▸ **Available data**
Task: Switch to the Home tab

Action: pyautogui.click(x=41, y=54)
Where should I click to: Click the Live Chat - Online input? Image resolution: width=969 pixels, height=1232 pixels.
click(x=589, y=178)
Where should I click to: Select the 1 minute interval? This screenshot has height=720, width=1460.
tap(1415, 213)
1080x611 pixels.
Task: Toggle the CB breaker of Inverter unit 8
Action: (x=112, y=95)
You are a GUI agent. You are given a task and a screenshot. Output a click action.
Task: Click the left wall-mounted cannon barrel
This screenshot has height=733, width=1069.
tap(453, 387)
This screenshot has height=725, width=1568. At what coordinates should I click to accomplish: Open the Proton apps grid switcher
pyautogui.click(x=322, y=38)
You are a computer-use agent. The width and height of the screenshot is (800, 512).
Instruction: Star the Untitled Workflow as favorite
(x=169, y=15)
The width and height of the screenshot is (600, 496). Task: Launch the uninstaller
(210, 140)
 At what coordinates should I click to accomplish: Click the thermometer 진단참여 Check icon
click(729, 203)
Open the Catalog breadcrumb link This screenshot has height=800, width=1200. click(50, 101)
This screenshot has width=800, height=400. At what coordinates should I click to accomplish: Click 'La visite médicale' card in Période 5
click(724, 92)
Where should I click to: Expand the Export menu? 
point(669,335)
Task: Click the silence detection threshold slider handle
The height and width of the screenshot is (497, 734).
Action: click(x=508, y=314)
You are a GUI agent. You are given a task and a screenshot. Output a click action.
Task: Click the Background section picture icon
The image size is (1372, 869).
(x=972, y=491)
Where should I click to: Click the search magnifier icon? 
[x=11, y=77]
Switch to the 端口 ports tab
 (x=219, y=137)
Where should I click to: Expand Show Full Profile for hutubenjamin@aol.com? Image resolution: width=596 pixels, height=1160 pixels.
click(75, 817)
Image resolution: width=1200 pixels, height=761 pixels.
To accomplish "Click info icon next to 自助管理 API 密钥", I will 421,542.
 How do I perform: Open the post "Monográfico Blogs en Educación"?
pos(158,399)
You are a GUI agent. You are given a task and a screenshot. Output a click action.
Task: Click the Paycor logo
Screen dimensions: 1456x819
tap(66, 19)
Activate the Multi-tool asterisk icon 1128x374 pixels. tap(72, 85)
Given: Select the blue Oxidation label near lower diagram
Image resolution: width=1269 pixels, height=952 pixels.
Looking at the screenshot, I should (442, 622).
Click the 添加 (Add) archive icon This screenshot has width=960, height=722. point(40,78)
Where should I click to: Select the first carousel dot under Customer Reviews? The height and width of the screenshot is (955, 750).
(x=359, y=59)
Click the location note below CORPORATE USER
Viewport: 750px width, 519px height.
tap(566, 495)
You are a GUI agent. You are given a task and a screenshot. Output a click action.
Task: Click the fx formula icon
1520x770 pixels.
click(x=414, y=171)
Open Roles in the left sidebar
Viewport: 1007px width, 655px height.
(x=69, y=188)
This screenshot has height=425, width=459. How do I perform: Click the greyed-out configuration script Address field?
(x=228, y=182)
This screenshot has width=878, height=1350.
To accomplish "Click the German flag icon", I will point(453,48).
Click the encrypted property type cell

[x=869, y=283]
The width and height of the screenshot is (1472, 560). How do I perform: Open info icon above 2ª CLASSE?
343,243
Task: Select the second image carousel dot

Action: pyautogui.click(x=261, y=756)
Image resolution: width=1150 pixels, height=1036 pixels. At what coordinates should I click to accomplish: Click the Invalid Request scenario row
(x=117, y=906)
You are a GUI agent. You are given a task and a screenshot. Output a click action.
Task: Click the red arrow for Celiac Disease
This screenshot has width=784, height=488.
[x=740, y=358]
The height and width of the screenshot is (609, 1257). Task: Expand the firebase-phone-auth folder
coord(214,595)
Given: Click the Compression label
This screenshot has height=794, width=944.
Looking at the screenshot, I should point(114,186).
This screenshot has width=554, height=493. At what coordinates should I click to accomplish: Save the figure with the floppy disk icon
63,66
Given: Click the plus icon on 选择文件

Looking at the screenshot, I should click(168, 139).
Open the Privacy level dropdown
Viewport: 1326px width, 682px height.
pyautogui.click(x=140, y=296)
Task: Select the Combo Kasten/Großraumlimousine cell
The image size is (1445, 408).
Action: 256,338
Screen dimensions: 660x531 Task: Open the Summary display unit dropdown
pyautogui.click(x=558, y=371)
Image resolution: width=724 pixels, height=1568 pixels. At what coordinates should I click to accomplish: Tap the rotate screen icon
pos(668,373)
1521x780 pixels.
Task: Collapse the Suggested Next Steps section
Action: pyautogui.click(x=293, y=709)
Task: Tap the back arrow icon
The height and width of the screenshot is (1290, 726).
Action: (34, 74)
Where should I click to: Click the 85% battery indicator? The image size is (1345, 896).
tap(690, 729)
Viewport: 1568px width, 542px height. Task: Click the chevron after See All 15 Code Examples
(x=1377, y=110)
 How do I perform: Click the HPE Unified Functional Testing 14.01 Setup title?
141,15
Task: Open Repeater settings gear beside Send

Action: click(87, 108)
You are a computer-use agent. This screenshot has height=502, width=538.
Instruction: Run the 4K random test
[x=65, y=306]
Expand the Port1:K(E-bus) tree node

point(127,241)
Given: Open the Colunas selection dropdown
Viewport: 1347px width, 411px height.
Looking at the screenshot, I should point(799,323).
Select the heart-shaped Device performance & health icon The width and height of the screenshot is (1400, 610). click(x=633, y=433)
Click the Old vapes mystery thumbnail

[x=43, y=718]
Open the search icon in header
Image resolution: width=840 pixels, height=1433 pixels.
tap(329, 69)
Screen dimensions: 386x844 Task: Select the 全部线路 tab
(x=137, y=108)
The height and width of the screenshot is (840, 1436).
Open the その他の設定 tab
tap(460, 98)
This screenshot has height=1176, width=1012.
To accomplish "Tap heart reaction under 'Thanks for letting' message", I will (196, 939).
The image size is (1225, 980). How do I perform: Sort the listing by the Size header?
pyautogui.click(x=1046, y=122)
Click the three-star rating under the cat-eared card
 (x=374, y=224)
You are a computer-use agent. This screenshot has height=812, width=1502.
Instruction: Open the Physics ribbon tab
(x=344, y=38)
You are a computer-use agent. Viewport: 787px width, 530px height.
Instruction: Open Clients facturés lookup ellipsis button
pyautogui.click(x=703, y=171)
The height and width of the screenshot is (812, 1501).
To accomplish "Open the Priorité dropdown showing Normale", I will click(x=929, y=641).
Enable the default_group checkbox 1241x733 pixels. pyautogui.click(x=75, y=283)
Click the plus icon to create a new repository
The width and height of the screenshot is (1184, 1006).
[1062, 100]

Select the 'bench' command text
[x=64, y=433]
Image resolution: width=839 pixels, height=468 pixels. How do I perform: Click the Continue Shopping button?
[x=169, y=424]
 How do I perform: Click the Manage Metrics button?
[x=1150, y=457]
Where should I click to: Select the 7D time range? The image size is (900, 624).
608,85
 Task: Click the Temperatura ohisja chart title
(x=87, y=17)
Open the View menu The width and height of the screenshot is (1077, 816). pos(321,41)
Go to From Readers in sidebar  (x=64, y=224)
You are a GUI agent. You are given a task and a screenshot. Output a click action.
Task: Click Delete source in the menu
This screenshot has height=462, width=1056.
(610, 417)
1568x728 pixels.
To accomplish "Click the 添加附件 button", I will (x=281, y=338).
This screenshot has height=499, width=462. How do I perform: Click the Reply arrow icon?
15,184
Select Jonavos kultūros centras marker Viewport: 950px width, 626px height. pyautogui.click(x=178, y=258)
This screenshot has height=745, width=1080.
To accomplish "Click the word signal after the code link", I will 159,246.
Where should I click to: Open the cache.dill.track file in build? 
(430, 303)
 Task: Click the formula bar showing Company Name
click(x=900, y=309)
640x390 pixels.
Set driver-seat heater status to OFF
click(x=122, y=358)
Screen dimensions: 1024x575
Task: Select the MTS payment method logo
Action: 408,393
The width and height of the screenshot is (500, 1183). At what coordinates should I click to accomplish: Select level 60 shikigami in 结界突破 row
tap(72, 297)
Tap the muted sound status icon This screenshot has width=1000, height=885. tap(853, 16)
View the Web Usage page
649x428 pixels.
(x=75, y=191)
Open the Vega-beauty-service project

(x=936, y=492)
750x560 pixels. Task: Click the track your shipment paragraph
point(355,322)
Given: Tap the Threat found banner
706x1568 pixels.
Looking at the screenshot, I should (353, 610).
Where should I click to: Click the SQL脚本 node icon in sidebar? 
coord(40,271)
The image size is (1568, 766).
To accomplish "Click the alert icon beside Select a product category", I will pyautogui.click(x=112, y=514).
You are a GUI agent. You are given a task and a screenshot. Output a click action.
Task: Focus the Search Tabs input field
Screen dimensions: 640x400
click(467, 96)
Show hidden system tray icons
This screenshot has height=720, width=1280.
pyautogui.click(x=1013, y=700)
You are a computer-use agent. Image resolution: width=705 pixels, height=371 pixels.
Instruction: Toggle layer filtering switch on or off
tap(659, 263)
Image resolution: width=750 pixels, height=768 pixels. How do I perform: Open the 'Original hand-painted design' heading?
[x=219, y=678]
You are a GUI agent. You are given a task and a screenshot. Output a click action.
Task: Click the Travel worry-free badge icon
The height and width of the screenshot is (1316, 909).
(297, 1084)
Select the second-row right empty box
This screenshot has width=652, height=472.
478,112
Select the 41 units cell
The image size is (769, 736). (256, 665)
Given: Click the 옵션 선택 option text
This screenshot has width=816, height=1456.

▸ **What is expected**
One stretch of the lines above is wanted, from the line that contains "진단참여 Check icon" through the line that contains "Open the Catalog". Output it exactly.

▸ **Result for this exercise**
 At what coordinates should I click to accomplish: Click the thermometer 진단참여 Check icon
click(729, 203)
Open the Catalog breadcrumb link This screenshot has height=800, width=1200. click(50, 101)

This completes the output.